El incendio de la torre Grenfell, de Londres, en el que murieron 79 personas aunque pudieron haber sido muchas más, es una trágica muestra de a dónde pueden llevar las políticas de austeridad de un país.

Ese edificio de viviendas sociales está en el norte de uno de los distritos más lujosos de la capital, el de Kensington, donde hay apartamentos valorados en más de un millón de libras que permanecen muchas veces vacíos porque sus propietarios, muchos de ellos extranjeros, los adquirieron con fines sólo especulativos.

La torre ardió tan rápidamente por culpa de un revestimiento en el que se utilizó material inflamable que es el mismo, según que se ha sabido después, empleado en otros 60 bloques de pisos en su mayoría de protección también oficial.

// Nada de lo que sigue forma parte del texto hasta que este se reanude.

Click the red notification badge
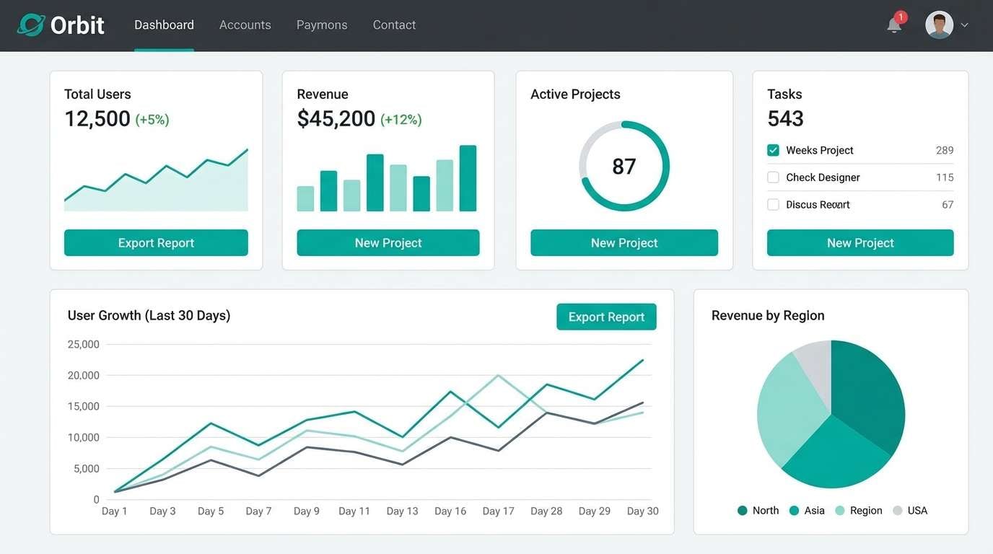 (x=900, y=15)
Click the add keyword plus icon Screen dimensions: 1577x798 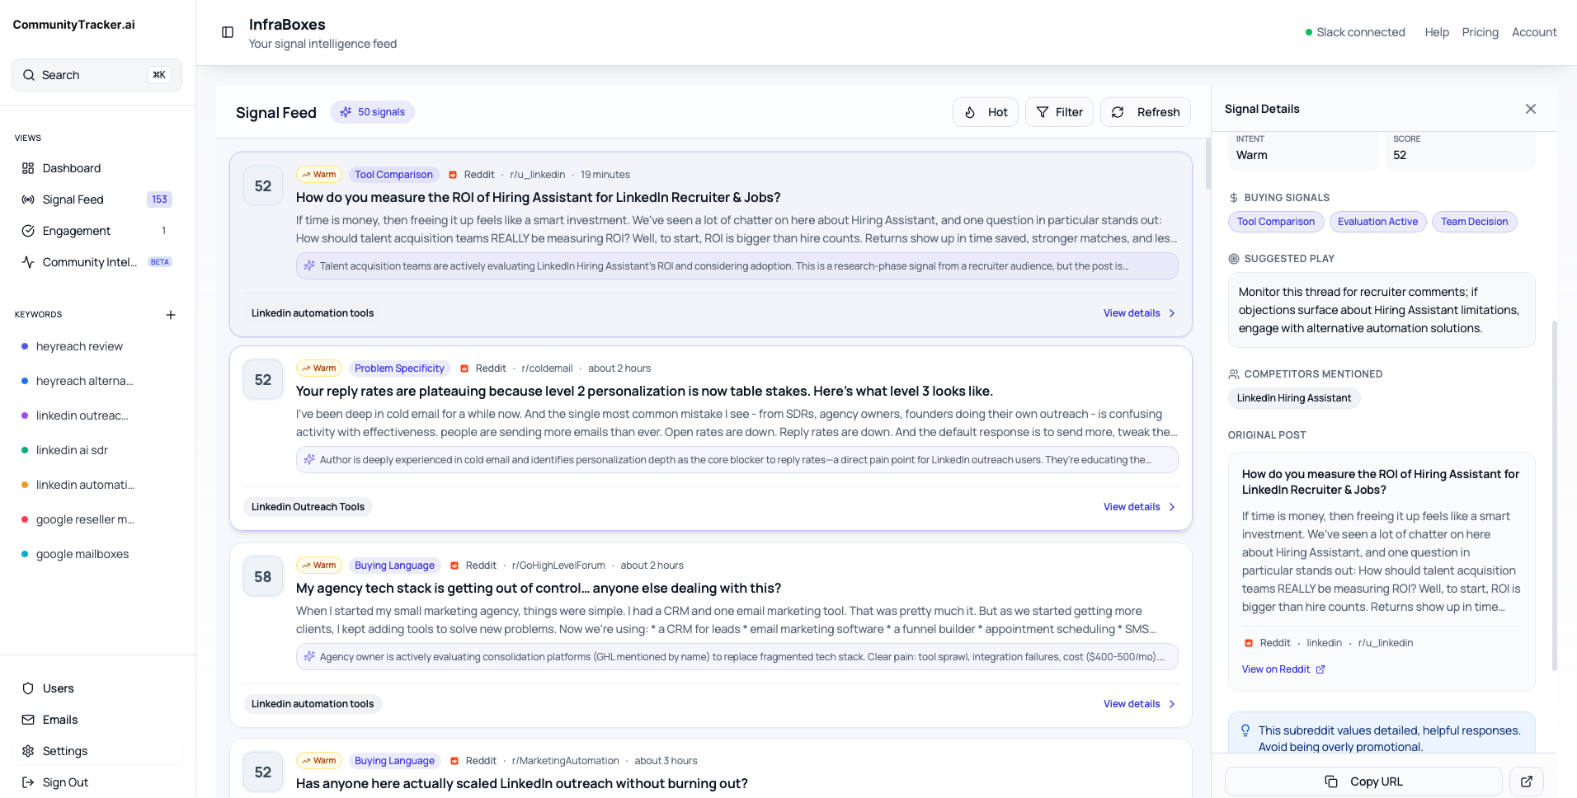click(x=171, y=315)
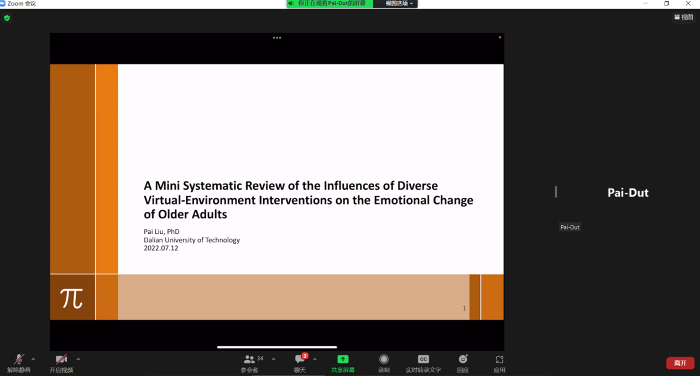Image resolution: width=700 pixels, height=376 pixels.
Task: Open the Apps panel
Action: pyautogui.click(x=499, y=360)
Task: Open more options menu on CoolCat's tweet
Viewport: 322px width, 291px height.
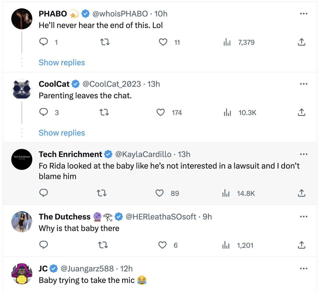Action: [303, 84]
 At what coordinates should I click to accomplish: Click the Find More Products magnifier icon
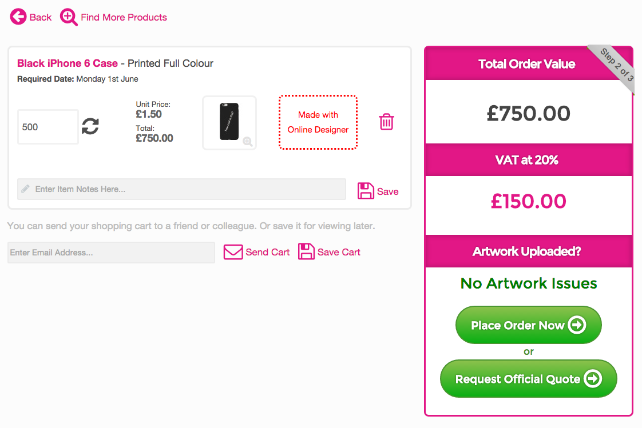tap(69, 17)
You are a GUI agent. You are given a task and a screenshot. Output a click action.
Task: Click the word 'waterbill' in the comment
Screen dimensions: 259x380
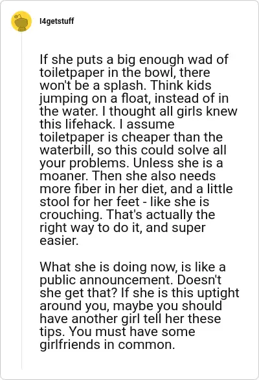(66, 150)
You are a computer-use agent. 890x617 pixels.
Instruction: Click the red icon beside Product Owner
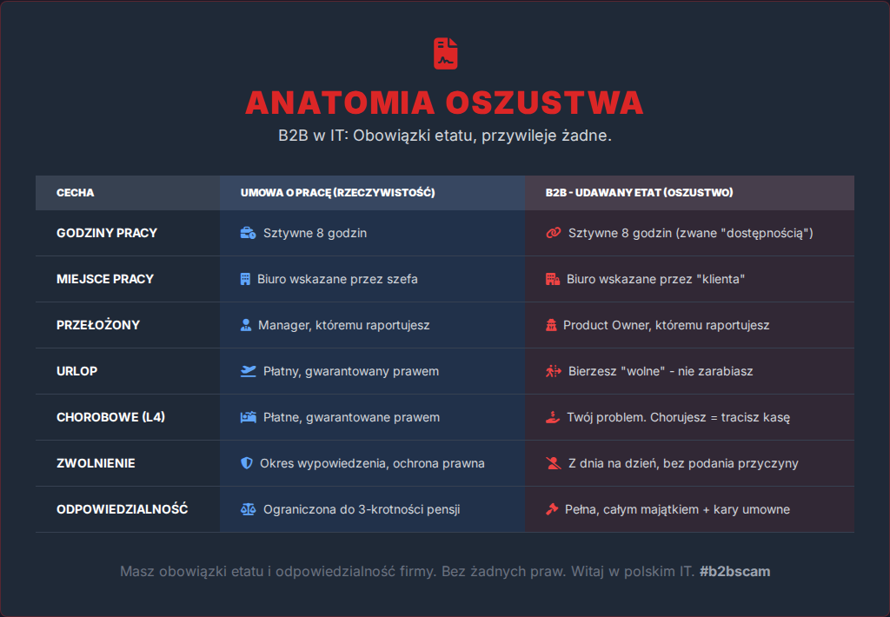click(x=551, y=325)
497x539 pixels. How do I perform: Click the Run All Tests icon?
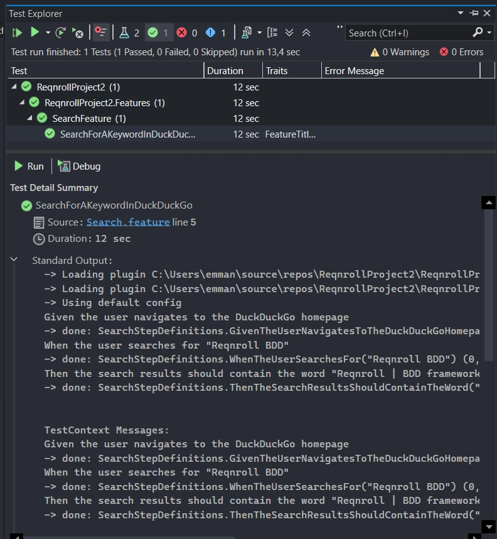[17, 33]
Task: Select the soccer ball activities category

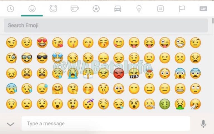Action: (x=96, y=9)
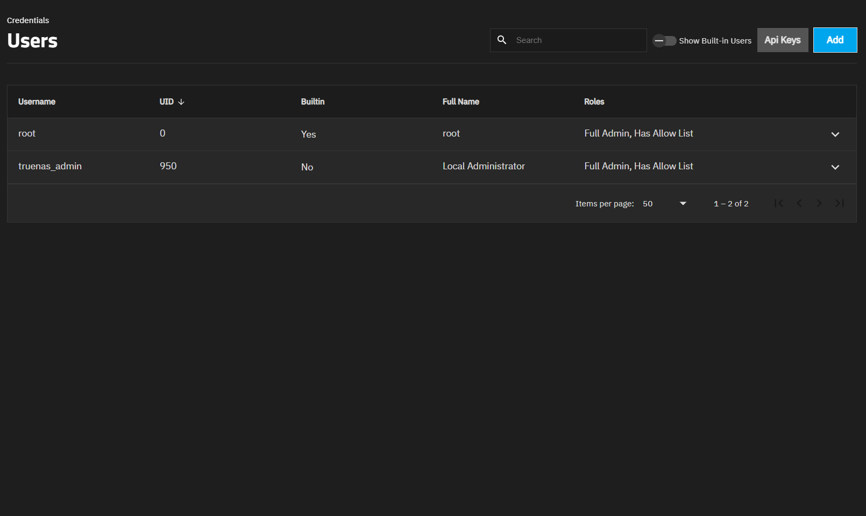866x516 pixels.
Task: Go to next page of users
Action: point(819,203)
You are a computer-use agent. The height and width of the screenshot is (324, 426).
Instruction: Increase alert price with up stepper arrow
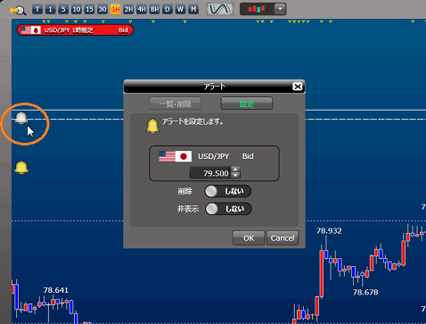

Que uno de los países más ricos del mundo, cuya capital está considerada como la primera plaza financiera del planeta, sólo comparable a Nueva York, mantenga a sus ciudadanos pobres alojados en tales condiciones de inseguridad es un auténtico escándalo político.

Cuando los conservadores recuperaron el poder en 2010, culparon inmediatamente al anterior gobierno laborista del enorme déficit presupuestario, y lanzaron una política de recortes a costa de los ciudadanos más humildes.

El entonces primer ministro, David Cameron, anunció que había llegado el momento de la austeridad, y ello después de que los bancos de la City se hubieran rescatado con miles de millones de dinero público.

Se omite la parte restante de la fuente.